When billing through MN-ITS, there's a very handy feature that pretty much guarantees no sent claims will be denied. If I bill in MN-ITS, before sending the claim, I have the option to "Validate" each claim to ensure there are no errors. If after validating a claim finds an error, I immediately get notified of the error code, so I can fix, re-validate, and resend when no errors are found.
This has been extremely helpful to ensure predictable cash-flow when billing, and completely eliminates the possibility of errors when sending in claims.
Is it possible for something like this to be implemented in Procentive?
We have been receiving some information/advice on how to properly bill for a comprehensive assessment and also bill for intakes in our new chemical dependency program.
Our thought is to use code H0001 for the comprehensive assessment itself, but we have also been advised that there should be a billing for group time.
Can anyone provide some insight on why group would be billed as well? If billing for time spent on the comprehensive assessment is allowed, shouldn't that be billed as individual?
We have enrolled in Medicare (only one provider so far...) and need to determine if we need any modifiers for regular mental health codes, and/or how documentation is provided to Medicare if needed - anyone been billing Medicare and have some insight?
I received notification that codes H0031 & H0032 will only be able to be billed as 1 unit and must have the modifier "UD" removed as of 01/01/2019. MHCP posted a bulletin about these changes:
"The Centers for Medicare & Medicaid Services (CMS) has established a Medically Unlikely Edits (MUEs) of one unit for HCPC codes H0031 (mental health assessment by non-physician) and H0032 (mental health service plan development by non-physician) beginning Jan. 1, 2019. MUEs prevent payment for an inappropriate quantity of the same service on a single day. Currently, more than one unit is allowed for each of these codes when the UD modifier is included. The UD modifier will no longer be required and only one unit of each of these services will be allowed per day for Managed Care Organizations (MCOs) and fee-for-service claims beginning Jan. 1, 2019. Minnesota Health Care Programs (MHCP) will deny a claim line that includes more than one unit. MHCP will determine a per-session rate for H0031 and H0032 and will reprocess paid claims with dates of service beginning Jan. 1, 2019, once a new rate is established. (pub. 12/28/18, rev. 1/8/19)"

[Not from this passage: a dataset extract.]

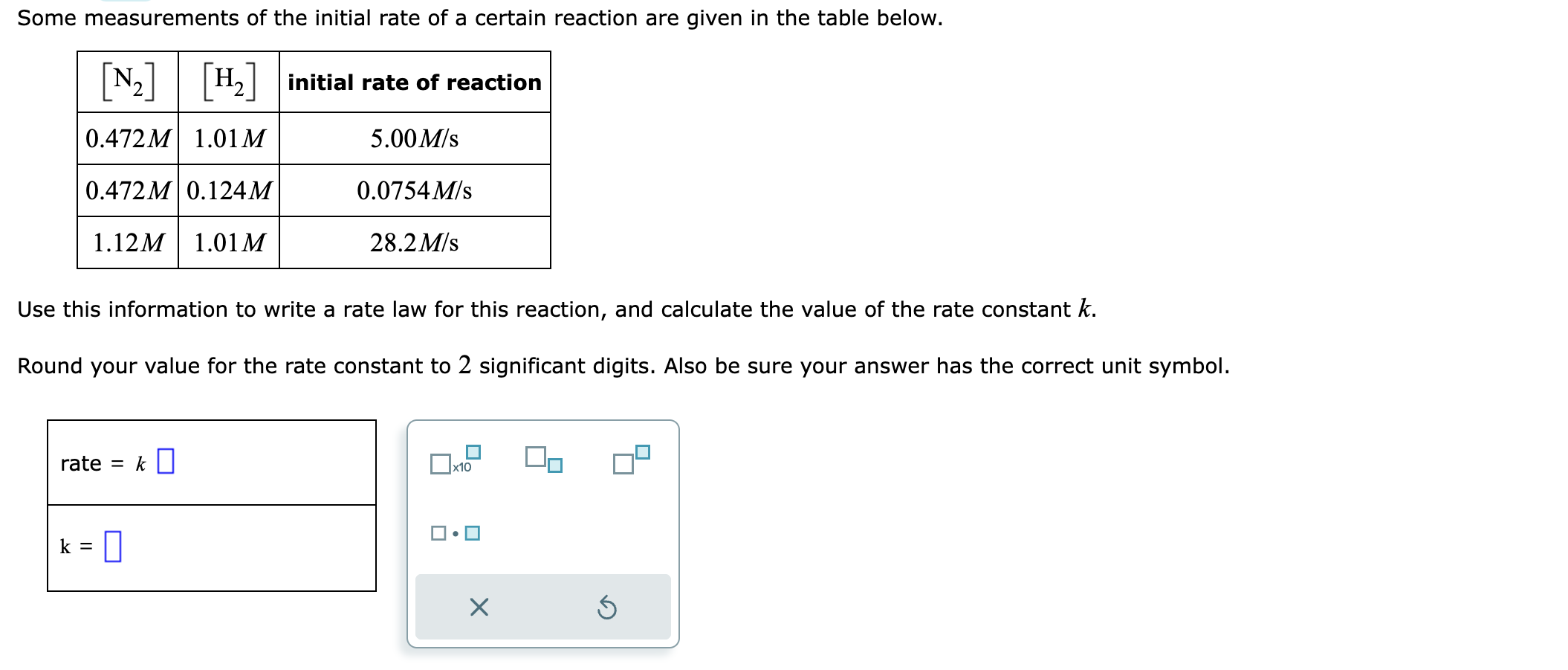The width and height of the screenshot is (1568, 670).
Task: Click the scientific notation x10 icon
Action: [455, 460]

Since our claims are currently being denied, I contacted MN-ITS provider help desk to inquire about this. Essentially they have no answer as to when the rate for 1 unit will be decided, or what that rate will be.
Has anyone come up with a decent conclusion how to bill for these properly? Provider help desk did say they will automatically resubmit all claims that contain 1 unit.
Thanks in advance
We are trying to run eligibility through the Eligibility Module and it's very slow in responses. We used to be able to just refresh after so long and get responses, but now we just have to start all over. Is anyone else having this issue? We've cleared our history, cache and I've restarted my computer. When we do get a response, it says " ERROR java.net.SocketTimeoutException: Read timed out"
Anyone else with this same issue?
DHS has alerted us that their eligibility system is back up. You should be okay to run eligibility through Procentive.
I have staff at 4 different locations (with different internet connections) telling me that Procentive is slow in a variety of modules. The best example I have seen personally is that the billing module (Add) function opens slow, and when users pick a date from the calendar that opens very slow as well. Anyone else seeing this? We tried clearing cache, etc.
I want to acknowledge your experience with the Procentive EHR today. Although not all those using Procentive today will experience these problems, all of our internal teams have insight into the performance issue today and we are actively responding to resolve it. On behalf of our Success and Care Teams and Engineers we apologize for the disruption this causes for you in providing excellent care to your clients. As we have demonstrated in the past, we are committed to servicing you as best we can in any problem. You can expect the results of our performance interventions today and continuing through Monday as we resolve not only the cause of today's issue but also as we continue to invest in the back-end server architecture. Thank you for utilizing this community to share information and connect with other providers who also utilize the Procentive EHR.
We have a lot of problems with blue plus and pos 99. I noticed when you open up the change time window there is the place of service (ecmh) and one of the choices is other describe: . Does anyone know where you would go to describe and it be sent with the claim?
CTSS Providers: When a client ends CTSS, how are you also ending, at the correct time, the addition of the UA modifier to service lines? The UA modifier (managed in the client module > payer tab > MN Medical Assistance Program drop down list) is added when the service lines are billed, not when they are created. Therefore, if a client is discharged from CTSS but continues to receive other services, how is this accurately managed?